▸ **EXERCISE OBJECTIVE**
What is wanted is every line below from the one with "Click the 查询 search button" up to and including the one with "You are a computer-use", retyped exactly, pictures excluded, nothing else.

-- Opening Marker --

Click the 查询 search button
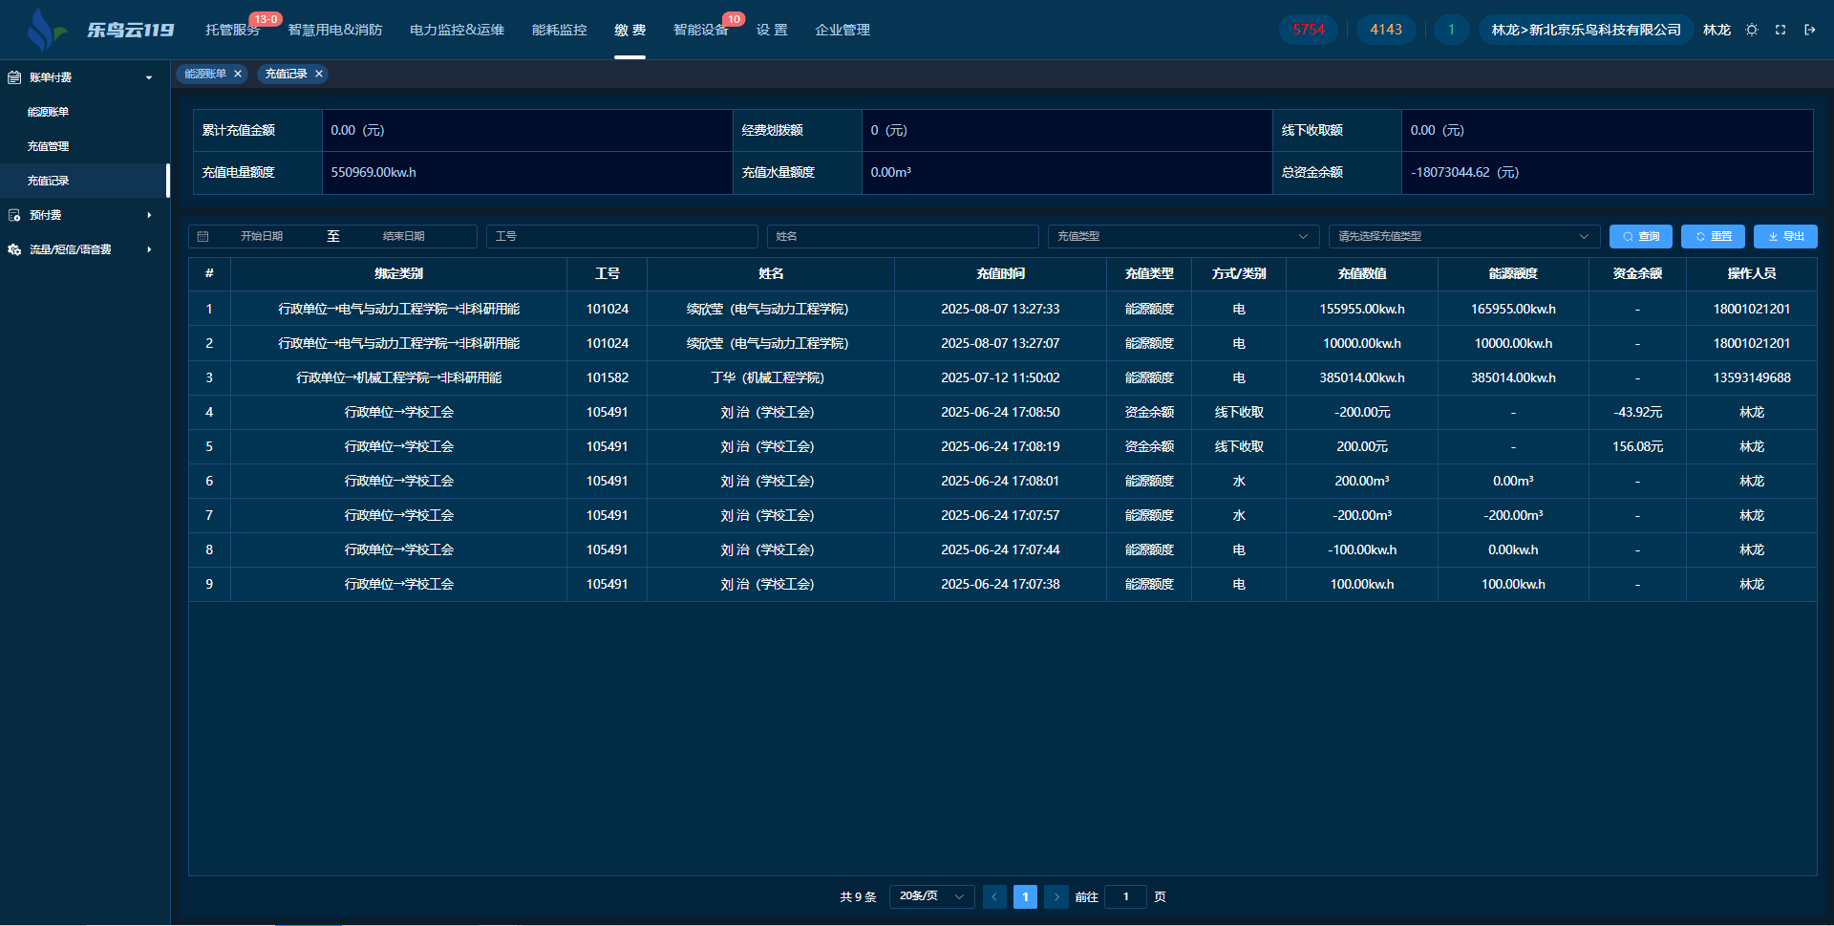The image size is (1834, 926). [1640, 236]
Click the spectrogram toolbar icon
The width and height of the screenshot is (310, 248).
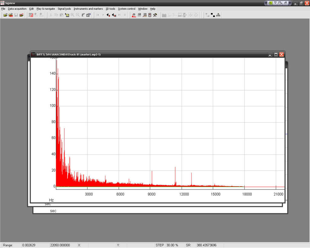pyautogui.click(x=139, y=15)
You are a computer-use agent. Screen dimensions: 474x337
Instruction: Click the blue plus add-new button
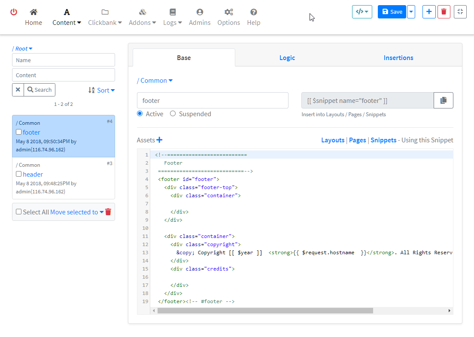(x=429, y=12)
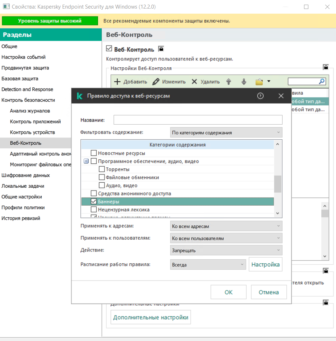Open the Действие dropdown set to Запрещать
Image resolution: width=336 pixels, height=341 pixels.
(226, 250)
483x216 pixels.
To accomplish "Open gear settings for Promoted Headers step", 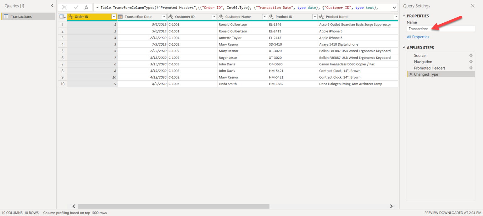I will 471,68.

-- Closing Marker --
-- Opening Marker --

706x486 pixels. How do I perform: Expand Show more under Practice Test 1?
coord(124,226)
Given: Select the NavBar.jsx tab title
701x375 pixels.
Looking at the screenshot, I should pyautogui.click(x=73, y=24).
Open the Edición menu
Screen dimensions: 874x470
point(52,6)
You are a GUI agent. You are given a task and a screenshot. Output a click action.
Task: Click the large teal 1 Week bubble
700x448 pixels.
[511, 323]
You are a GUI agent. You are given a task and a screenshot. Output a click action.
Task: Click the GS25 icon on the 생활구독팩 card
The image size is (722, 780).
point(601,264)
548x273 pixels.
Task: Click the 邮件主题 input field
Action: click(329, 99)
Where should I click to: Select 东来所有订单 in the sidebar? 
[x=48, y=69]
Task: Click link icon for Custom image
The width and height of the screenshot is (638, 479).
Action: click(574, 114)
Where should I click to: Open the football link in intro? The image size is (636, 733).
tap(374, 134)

-- Closing Marker --
-- Opening Marker --

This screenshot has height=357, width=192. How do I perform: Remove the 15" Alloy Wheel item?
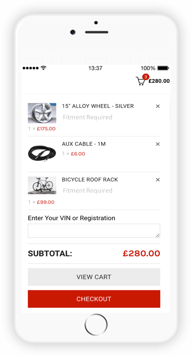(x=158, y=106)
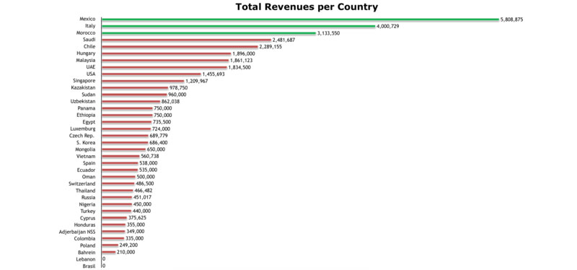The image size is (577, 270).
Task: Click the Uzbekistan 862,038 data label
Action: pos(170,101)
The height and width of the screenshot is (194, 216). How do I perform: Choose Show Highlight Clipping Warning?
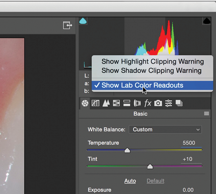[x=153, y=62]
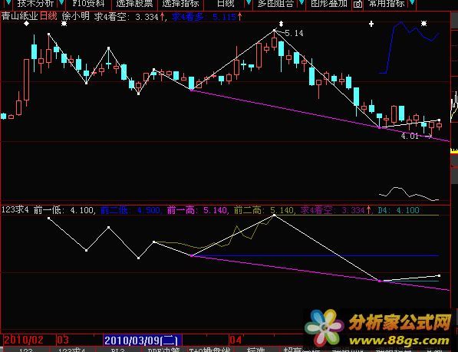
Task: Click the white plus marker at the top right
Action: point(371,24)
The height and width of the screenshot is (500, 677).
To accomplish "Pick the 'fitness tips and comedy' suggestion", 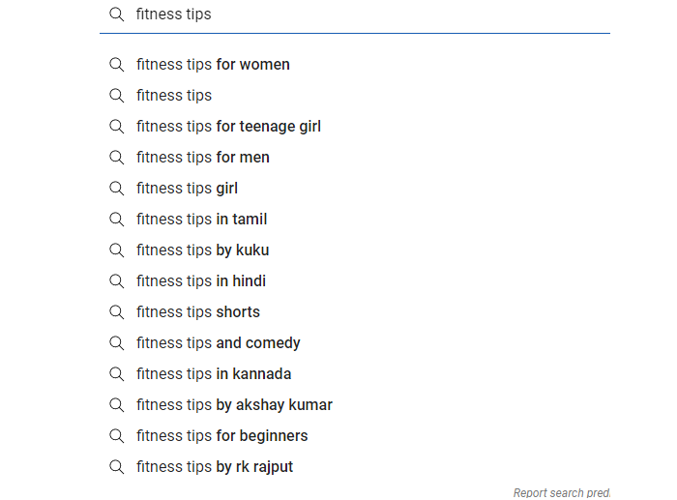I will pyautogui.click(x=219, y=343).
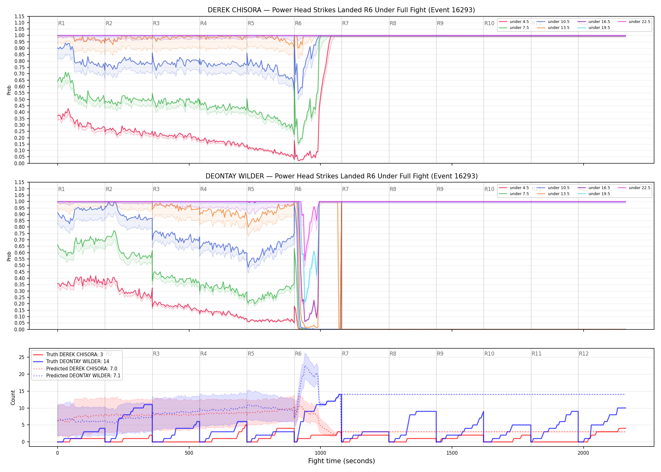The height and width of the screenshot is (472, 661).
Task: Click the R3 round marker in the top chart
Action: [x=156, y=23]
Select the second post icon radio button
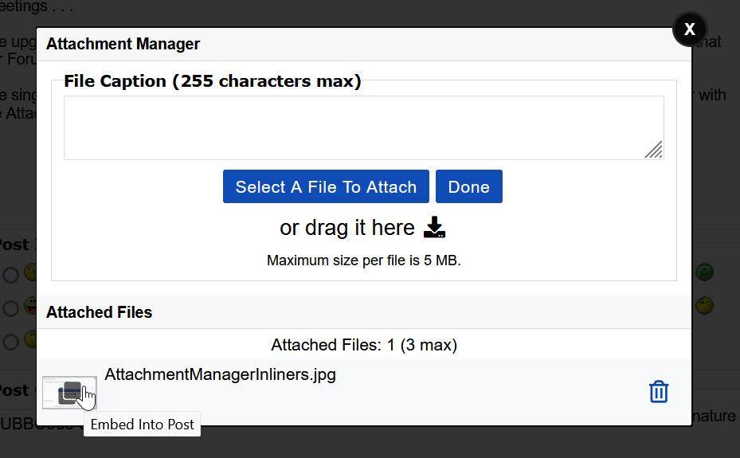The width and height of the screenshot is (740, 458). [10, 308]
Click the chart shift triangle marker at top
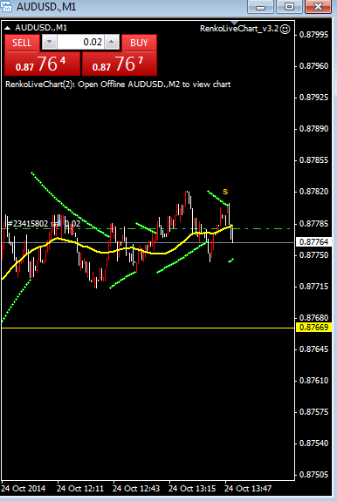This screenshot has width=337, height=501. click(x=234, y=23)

-- Closing Marker --

▸ **WRITTEN SOLUTION**
Click the 查询 search button
The image size is (1834, 926). [1640, 236]
Click the spectrogram toolbar icon
The width and height of the screenshot is (310, 248).
pyautogui.click(x=139, y=15)
You are a computer-use agent. Screen dimensions: 474x337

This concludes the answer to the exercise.